Maha al-Mutairi’s online video documentation of police abuse during her detainment rallied international solidarity for her release. However, discriminatory laws and police immunity in Kuwait continue to put trans people in danger.
This statement was originally published on hrw.org on 10 June 2020.
As Maha al-Mutairi, a 39-year-old Kuwaiti transgender woman, made her way to a police station last Friday night, she decided to post a video. Maha had been summoned by authorities for “imitating women” – the fourth time she has faced this charge this year. In the video she posted, she said the police had raped her and beat her senseless while she was detained in a male prison for seven months in 2019, for “imitating the opposite sex.”
During her detention in a police cell over the weekend, Maha’s lawyer, Shaikha Salmeen, said that in an attempt to break Maha’s spirit, police had told her: “People all over Kuwait are rallying against you.” They could not have been more wrong. Instead, Maha’s video sparked an international wave of solidarity on social media, with hundreds of activists mobilizing their connections, resources, and funds to protest her detention and ensure justice for Maha.

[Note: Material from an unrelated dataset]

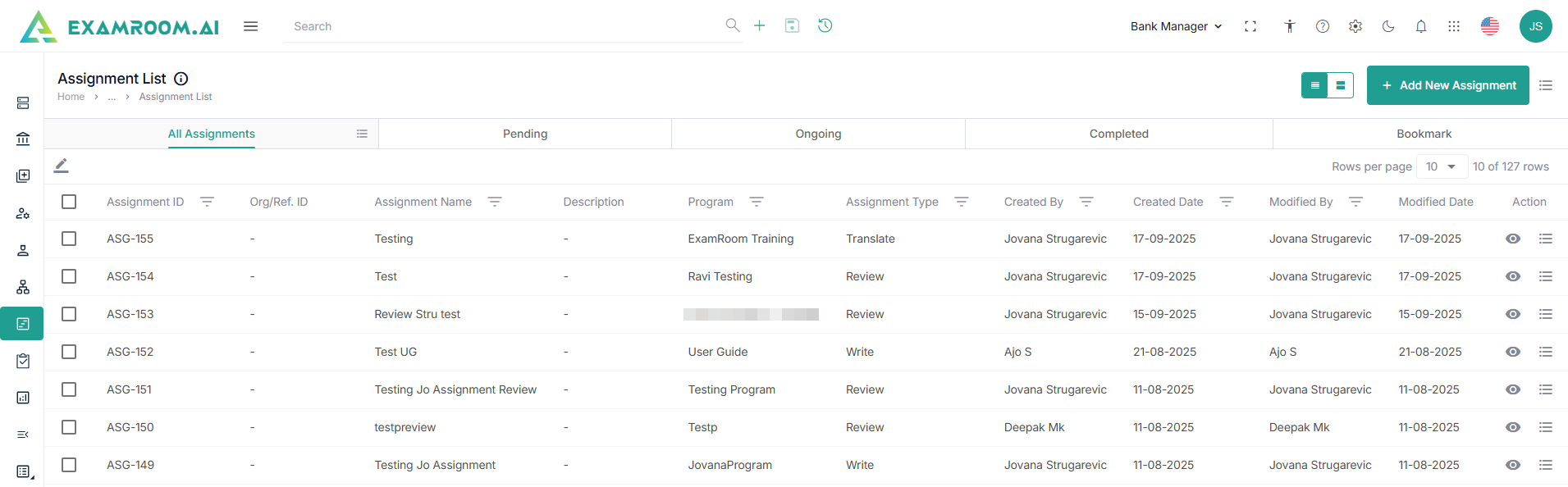This screenshot has height=487, width=1568.
Task: Tick the select-all header checkbox
Action: click(x=69, y=202)
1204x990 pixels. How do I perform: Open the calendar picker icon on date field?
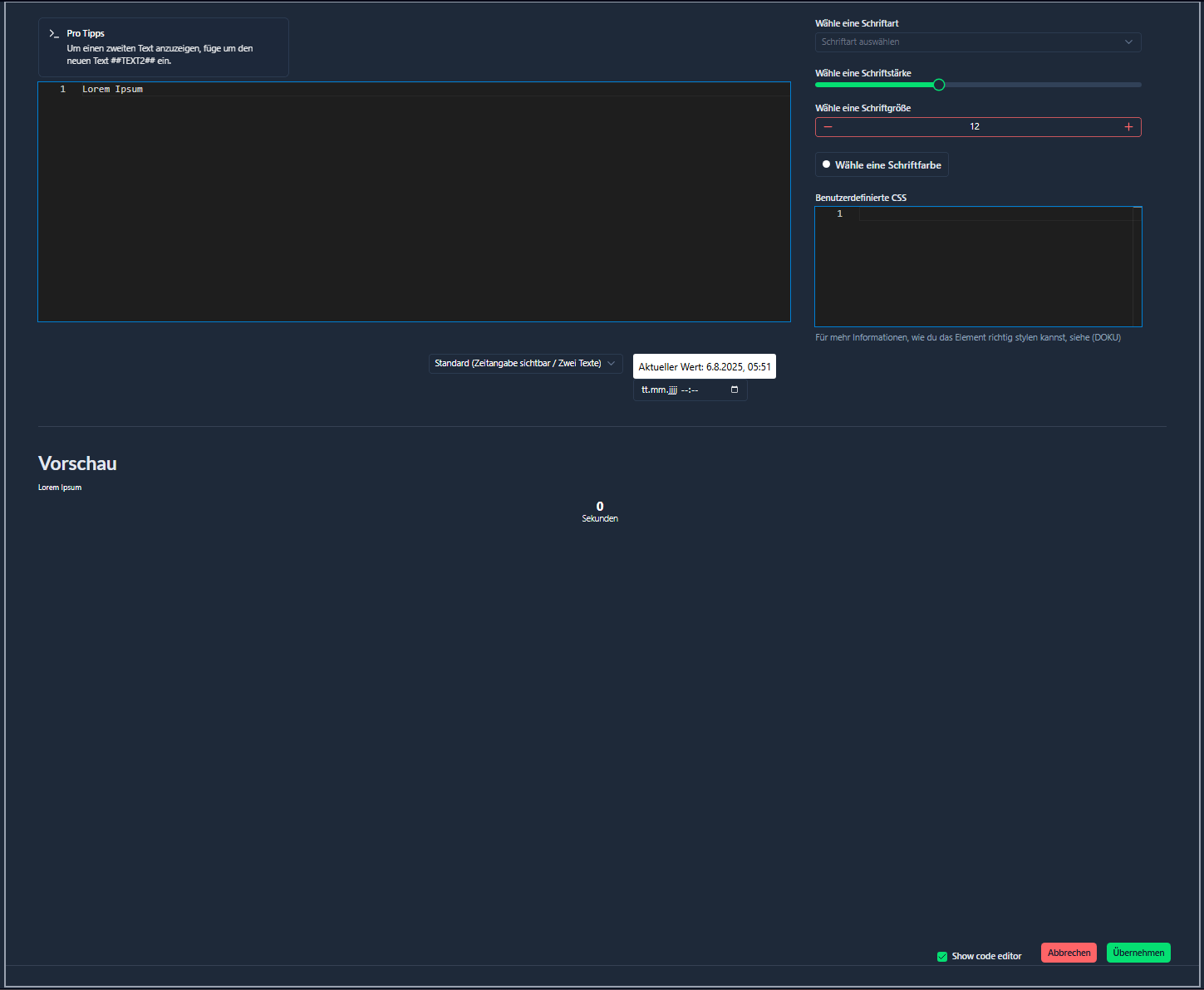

It worked. Maha was released on Monday night without charge. Her lawyer says Maha endured abuse during her three days in detention, including being spat on, verbally abused, and sexually assaulted by police officers who took turns touching her breasts.
In 2012, Human Rights Watch documented the negative effects on the lives of transgender women of a 2007 Kuwaiti law – an amendment to Article 198 of the penal code – which arbitrarily criminalizes “imitating the opposite sex.” Transgender women have reported multiple forms of abuse at the hands of the police while in detention, including degrading and humiliating treatment, such as being forced to strip and being paraded around police stations, being forced to dance for officers, sexual humiliation, verbal taunts and intimidation, solitary confinement, and emotional and physical abuse that could amount to torture.
Eight years after our report, activists say discrimination and violence against transgender women has intensified. Justice for Maha, and for the many other trans women who have suffered the same fate, means investigating all allegations of police brutality and abuse, holding officers accountable for misconduct, and protecting trans people from violence.
After years of suffering in silence, Maha’s story has mobilized international solidarity for trans women in Kuwait, and sparked a campaign to scrap discriminatory laws which harm them. The Kuwaiti National Assembly should repeal the amendment to Article 198, and should know that people all over the world are rallying not against Maha, but against its abusive practices.